**Text section**
However, with hedge accounting in the US set to get easier, as FAS 133 hedge accounting rules are expected to be simplified this year, it is likely that more second-tier and smaller US companies will think more seriously about reassessing their hedging strategies.
Meantime, companies worldwide are still in a state of flux over what the final outcome will be on their costs for buying OTC derivatives, of new regulations covering the derivatives marketplaces and efforts to move OTC derivatives to clearing through exchanges.
In the US, for example, under Dodd-Frank, the US Congress enacted end-user provisions exempting some companies – users of derivatives for hedging commercial risks – from the need to set aside more margin for derivatives.
However, they left it up to regulators how to enact that and who would be exempt, which is a concern for corporations. How that will play out has yet to be determined.
In Europe, the proposed European Market Infrastructure Regulation (EMIR) was released in September 2010. Like Dodd-Frank, EMIR seeks to ensure that OTC derivatives are traded on regulated exchanges. The impact of these changes on corporates remains to be seen.

**Work required**
Say whether each statement agrees with the text on derivatives rules, and back each answer with the deciding words quoted from it. 1. EMIR was released in September 2010. 2. The FAS 133 hedge accounting rules are expected to become stricter this year. 3. Dodd-Frank's end-user provisions exempt some companies from setting aside more margin for derivatives.

Stored data entries
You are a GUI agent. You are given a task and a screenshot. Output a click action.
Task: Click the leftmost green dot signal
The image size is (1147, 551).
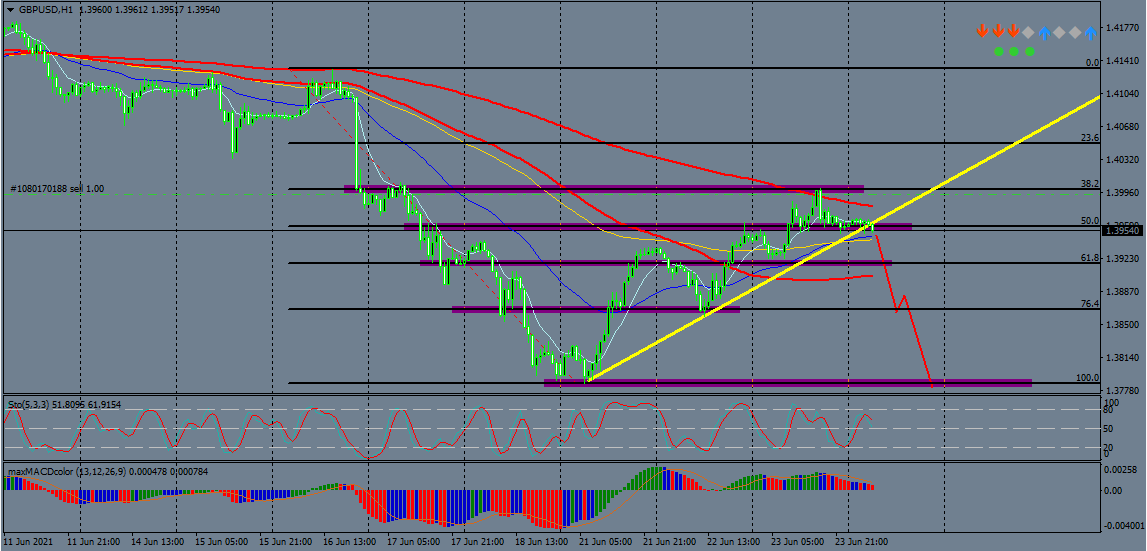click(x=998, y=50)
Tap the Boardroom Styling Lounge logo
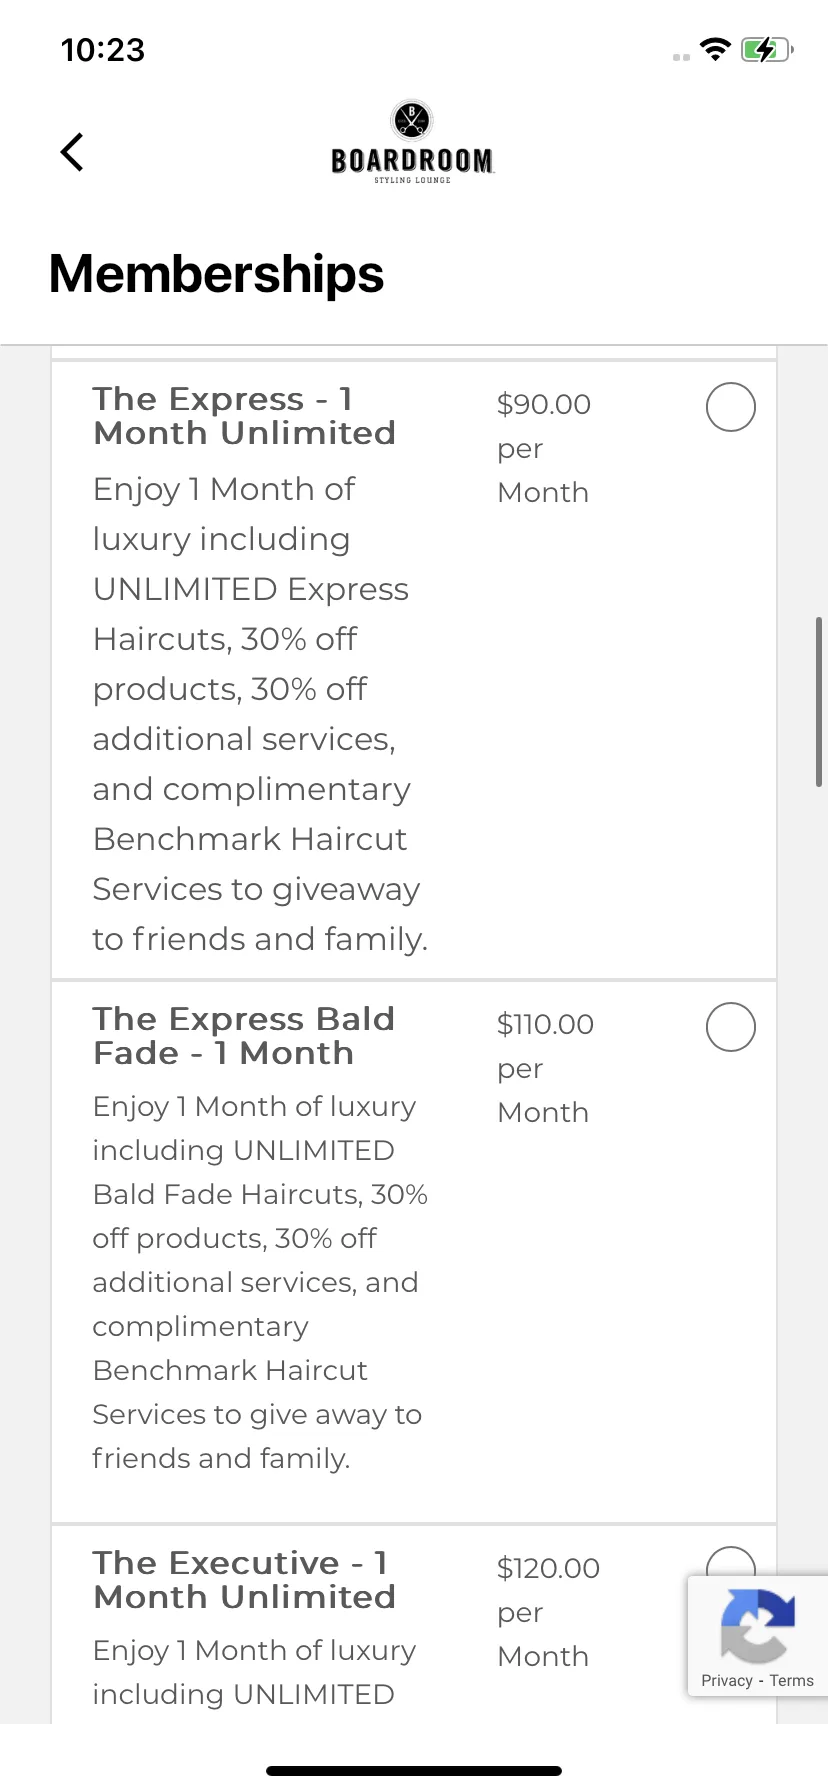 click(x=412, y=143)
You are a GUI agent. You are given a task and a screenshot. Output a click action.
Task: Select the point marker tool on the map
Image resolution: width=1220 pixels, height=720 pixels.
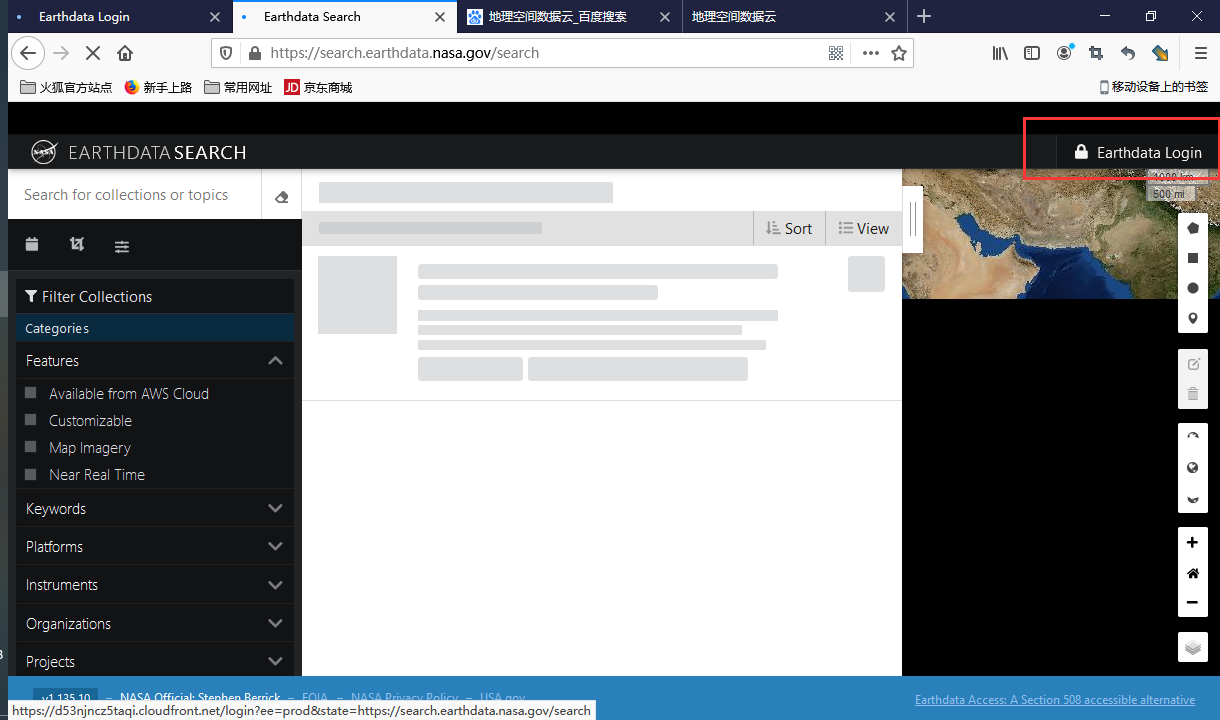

**Answer box**
1. Yes: "the proposed European Market Infrastructure Regulation (EMIR) was released in September 2010."
2. No: "FAS 133 hedge accounting rules are expected to be simplified this year."
3. Yes: "the US Congress enacted end-user provisions exempting some companies – users of derivatives for hedging commercial risks – from the need to set aside more margin for derivatives."